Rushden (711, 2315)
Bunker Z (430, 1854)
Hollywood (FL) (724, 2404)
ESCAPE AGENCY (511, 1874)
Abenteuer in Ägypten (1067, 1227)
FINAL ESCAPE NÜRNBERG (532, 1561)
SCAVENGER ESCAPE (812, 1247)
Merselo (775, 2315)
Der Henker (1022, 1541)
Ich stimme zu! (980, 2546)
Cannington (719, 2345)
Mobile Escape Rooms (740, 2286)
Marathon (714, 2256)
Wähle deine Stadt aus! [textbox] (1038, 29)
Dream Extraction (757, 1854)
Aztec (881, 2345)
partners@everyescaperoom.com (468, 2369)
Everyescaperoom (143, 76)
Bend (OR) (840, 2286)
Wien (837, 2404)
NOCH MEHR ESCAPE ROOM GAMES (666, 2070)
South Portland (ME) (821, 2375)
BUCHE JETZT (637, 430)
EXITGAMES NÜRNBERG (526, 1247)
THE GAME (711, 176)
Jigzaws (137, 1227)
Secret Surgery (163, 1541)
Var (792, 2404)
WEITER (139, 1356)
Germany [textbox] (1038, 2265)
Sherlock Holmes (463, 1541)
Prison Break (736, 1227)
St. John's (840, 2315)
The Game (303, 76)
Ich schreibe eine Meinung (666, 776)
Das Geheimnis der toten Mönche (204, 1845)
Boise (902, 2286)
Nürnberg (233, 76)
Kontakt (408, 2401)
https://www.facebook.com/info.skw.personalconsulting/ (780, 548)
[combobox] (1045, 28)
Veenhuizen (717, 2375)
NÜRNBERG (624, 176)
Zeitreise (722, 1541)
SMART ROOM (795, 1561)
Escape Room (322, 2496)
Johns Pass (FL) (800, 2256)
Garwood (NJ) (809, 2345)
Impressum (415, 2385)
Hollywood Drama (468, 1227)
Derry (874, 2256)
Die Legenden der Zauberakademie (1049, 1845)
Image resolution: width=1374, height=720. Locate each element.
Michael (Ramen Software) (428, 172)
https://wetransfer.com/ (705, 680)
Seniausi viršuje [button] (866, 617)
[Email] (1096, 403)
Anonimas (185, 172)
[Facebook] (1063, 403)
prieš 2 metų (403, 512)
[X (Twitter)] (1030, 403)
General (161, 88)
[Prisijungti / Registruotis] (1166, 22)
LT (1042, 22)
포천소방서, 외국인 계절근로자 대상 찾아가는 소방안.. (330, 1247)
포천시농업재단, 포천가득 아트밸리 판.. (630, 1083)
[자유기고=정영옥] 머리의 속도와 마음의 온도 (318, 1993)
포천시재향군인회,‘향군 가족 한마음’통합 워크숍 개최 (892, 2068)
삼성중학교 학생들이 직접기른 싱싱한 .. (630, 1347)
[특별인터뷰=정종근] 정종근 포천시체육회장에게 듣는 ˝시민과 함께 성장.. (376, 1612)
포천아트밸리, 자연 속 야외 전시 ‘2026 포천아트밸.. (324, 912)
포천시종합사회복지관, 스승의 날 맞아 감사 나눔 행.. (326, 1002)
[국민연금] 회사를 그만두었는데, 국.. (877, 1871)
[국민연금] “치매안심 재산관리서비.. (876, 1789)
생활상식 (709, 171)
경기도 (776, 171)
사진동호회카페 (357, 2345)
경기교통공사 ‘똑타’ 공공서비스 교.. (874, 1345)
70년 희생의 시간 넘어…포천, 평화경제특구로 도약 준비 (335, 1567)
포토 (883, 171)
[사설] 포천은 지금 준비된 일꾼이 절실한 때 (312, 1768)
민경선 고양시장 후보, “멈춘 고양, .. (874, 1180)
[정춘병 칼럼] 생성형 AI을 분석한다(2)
● ● ● ● ●
◆ **THE REQUEST**: Reproduce all of the records above, renaming "Prison Break" to "Jailbreak" and leaving everything else unchanged.

◆ **EXERCISE RESPONSE**:
Rushden (711, 2315)
Bunker Z (430, 1854)
Hollywood (FL) (724, 2404)
ESCAPE AGENCY (511, 1874)
Abenteuer in Ägypten (1067, 1227)
FINAL ESCAPE NÜRNBERG (532, 1561)
SCAVENGER ESCAPE (812, 1247)
Merselo (775, 2315)
Der Henker (1022, 1541)
Ich stimme zu! (980, 2546)
Cannington (719, 2345)
Mobile Escape Rooms (740, 2286)
Marathon (714, 2256)
Wähle deine Stadt aus! [textbox] (1038, 29)
Dream Extraction (757, 1854)
Aztec (881, 2345)
partners@everyescaperoom.com (468, 2369)
Everyescaperoom (143, 76)
Bend (OR) (840, 2286)
Wien (837, 2404)
NOCH MEHR ESCAPE ROOM GAMES (666, 2070)
South Portland (ME) (821, 2375)
BUCHE JETZT (637, 430)
EXITGAMES NÜRNBERG (526, 1247)
THE GAME (711, 176)
Jigzaws (137, 1227)
Secret Surgery (163, 1541)
Var (792, 2404)
WEITER (139, 1356)
Germany [textbox] (1038, 2265)
Sherlock Holmes (463, 1541)
Jailbreak (736, 1227)
St. John's (840, 2315)
The Game (303, 76)
Ich schreibe eine Meinung (666, 776)
Das Geheimnis der toten Mönche (204, 1845)
Boise (902, 2286)
Nürnberg (233, 76)
Kontakt (408, 2401)
https://www.facebook.com/info.skw.personalconsulting/ (780, 548)
[combobox] (1045, 28)
Veenhuizen (717, 2375)
NÜRNBERG (624, 176)
Zeitreise (722, 1541)
SMART ROOM (795, 1561)
Escape Room (322, 2496)
Johns Pass (FL) (800, 2256)
Garwood (NJ) (809, 2345)
Impressum (415, 2385)
Hollywood Drama (468, 1227)
Derry (874, 2256)
Die Legenden der Zauberakademie (1049, 1845)
Image resolution: width=1374, height=720. Locate each element.
Michael (Ramen Software) (428, 172)
https://wetransfer.com/ (705, 680)
Seniausi viršuje [button] (866, 617)
[Email] (1096, 403)
Anonimas (185, 172)
[Facebook] (1063, 403)
prieš 2 metų (403, 512)
[X (Twitter)] (1030, 403)
General (161, 88)
[Prisijungti / Registruotis] (1166, 22)
LT (1042, 22)
포천소방서, 외국인 계절근로자 대상 찾아가는 소방안.. (330, 1247)
포천시농업재단, 포천가득 아트밸리 판.. (630, 1083)
[자유기고=정영옥] 머리의 속도와 마음의 온도 (318, 1993)
포천시재향군인회,‘향군 가족 한마음’통합 워크숍 개최 (892, 2068)
삼성중학교 학생들이 직접기른 싱싱한 .. (630, 1347)
[특별인터뷰=정종근] 정종근 포천시체육회장에게 듣는 ˝시민과 함께 성장.. (376, 1612)
포천아트밸리, 자연 속 야외 전시 ‘2026 포천아트밸.. (324, 912)
포천시종합사회복지관, 스승의 날 맞아 감사 나눔 행.. (326, 1002)
[국민연금] 회사를 그만두었는데, 국.. (877, 1871)
[국민연금] “치매안심 재산관리서비.. (876, 1789)
생활상식 (709, 171)
경기도 (776, 171)
사진동호회카페 (357, 2345)
경기교통공사 ‘똑타’ 공공서비스 교.. (874, 1345)
70년 희생의 시간 넘어…포천, 평화경제특구로 도약 준비 (335, 1567)
포토 (883, 171)
[사설] 포천은 지금 준비된 일꾼이 절실한 때 (312, 1768)
민경선 고양시장 후보, “멈춘 고양, .. (874, 1180)
[정춘병 칼럼] 생성형 AI을 분석한다(2)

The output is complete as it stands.